YOUR ASSIGNMENT: Write out every entry below word for word, leaving nothing out.

Saved data entries
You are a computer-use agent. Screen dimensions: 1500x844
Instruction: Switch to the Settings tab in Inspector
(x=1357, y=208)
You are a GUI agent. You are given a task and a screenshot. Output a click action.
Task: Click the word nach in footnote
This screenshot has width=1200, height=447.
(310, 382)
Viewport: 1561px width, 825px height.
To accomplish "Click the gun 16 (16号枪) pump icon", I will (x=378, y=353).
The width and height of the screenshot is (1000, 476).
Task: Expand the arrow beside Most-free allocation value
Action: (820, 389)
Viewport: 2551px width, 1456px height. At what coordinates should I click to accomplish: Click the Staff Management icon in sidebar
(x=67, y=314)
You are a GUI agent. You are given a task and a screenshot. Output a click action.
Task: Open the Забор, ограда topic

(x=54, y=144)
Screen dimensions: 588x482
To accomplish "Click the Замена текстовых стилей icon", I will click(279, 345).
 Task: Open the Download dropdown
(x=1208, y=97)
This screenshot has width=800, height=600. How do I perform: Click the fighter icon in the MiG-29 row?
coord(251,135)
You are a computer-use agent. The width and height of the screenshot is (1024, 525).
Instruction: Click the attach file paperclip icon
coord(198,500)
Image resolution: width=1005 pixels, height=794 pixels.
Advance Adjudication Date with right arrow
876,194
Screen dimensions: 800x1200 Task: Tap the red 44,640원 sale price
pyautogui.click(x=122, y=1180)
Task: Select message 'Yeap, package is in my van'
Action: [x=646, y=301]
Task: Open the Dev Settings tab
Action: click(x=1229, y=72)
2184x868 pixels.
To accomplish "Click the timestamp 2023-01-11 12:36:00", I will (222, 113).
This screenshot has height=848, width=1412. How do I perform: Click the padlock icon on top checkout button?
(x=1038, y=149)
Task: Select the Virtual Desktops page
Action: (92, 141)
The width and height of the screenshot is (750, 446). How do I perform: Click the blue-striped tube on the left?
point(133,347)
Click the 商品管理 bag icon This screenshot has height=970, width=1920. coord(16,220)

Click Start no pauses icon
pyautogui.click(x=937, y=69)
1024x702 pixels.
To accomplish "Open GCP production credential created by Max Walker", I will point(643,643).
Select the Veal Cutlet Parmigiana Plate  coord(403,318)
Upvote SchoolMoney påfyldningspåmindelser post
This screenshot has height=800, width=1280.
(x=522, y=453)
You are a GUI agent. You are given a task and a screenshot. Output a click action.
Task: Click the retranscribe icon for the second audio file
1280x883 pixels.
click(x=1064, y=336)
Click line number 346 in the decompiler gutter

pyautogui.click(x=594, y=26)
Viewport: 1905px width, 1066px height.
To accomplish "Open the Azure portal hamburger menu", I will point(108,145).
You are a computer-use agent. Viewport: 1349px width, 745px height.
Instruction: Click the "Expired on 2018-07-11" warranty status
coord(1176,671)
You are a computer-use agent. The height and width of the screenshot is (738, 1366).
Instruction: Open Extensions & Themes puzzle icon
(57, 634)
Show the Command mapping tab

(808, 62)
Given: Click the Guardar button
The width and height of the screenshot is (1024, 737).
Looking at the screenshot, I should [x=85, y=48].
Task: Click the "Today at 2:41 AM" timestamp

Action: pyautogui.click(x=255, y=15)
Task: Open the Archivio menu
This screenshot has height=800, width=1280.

EXERCISE RESULT:
You are a computer-use agent. Screen dimensions: 1500x844
Instruction: Switch to the Settings tab in Inspector
(x=1357, y=208)
You are a GUI agent. You are given a task and a screenshot. Output a click action.
Task: Click the word nach in footnote
This screenshot has width=1200, height=447.
(310, 382)
Viewport: 1561px width, 825px height.
To accomplish "Click the gun 16 (16号枪) pump icon", I will (x=378, y=353).
The width and height of the screenshot is (1000, 476).
Task: Expand the arrow beside Most-free allocation value
Action: (820, 389)
Viewport: 2551px width, 1456px height. At what coordinates should I click to accomplish: Click the Staff Management icon in sidebar
(x=67, y=314)
You are a GUI agent. You are given a task and a screenshot. Output a click action.
Task: Open the Забор, ограда topic

(x=54, y=144)
Screen dimensions: 588x482
To accomplish "Click the Замена текстовых стилей icon", I will click(279, 345).
 Task: Open the Download dropdown
(x=1208, y=97)
This screenshot has width=800, height=600. How do I perform: Click the fighter icon in the MiG-29 row?
coord(251,135)
You are a computer-use agent. The width and height of the screenshot is (1024, 525).
Instruction: Click the attach file paperclip icon
coord(198,500)
Image resolution: width=1005 pixels, height=794 pixels.
Advance Adjudication Date with right arrow
876,194
Screen dimensions: 800x1200 Task: Tap the red 44,640원 sale price
pyautogui.click(x=122, y=1180)
Task: Select message 'Yeap, package is in my van'
Action: [x=646, y=301]
Task: Open the Dev Settings tab
Action: click(x=1229, y=72)
2184x868 pixels.
To accomplish "Click the timestamp 2023-01-11 12:36:00", I will (222, 113).
This screenshot has height=848, width=1412. How do I perform: Click the padlock icon on top checkout button?
(x=1038, y=149)
Task: Select the Virtual Desktops page
Action: (92, 141)
The width and height of the screenshot is (750, 446). How do I perform: Click the blue-striped tube on the left?
point(133,347)
Click the 商品管理 bag icon This screenshot has height=970, width=1920. coord(16,220)

Click Start no pauses icon
pyautogui.click(x=937, y=69)
1024x702 pixels.
To accomplish "Open GCP production credential created by Max Walker", I will point(643,643).
Select the Veal Cutlet Parmigiana Plate  coord(403,318)
Upvote SchoolMoney påfyldningspåmindelser post
This screenshot has height=800, width=1280.
(x=522, y=453)
You are a GUI agent. You are given a task and a screenshot. Output a click action.
Task: Click the retranscribe icon for the second audio file
1280x883 pixels.
click(x=1064, y=336)
Click line number 346 in the decompiler gutter

pyautogui.click(x=594, y=26)
Viewport: 1905px width, 1066px height.
To accomplish "Open the Azure portal hamburger menu", I will point(108,145).
You are a computer-use agent. Viewport: 1349px width, 745px height.
Instruction: Click the "Expired on 2018-07-11" warranty status
coord(1176,671)
You are a computer-use agent. The height and width of the screenshot is (738, 1366).
Instruction: Open Extensions & Themes puzzle icon
(57, 634)
Show the Command mapping tab

(808, 62)
Given: Click the Guardar button
The width and height of the screenshot is (1024, 737).
Looking at the screenshot, I should [x=85, y=48].
Task: Click the "Today at 2:41 AM" timestamp

Action: pyautogui.click(x=255, y=15)
Task: Open the Archivio menu
This screenshot has height=800, width=1280.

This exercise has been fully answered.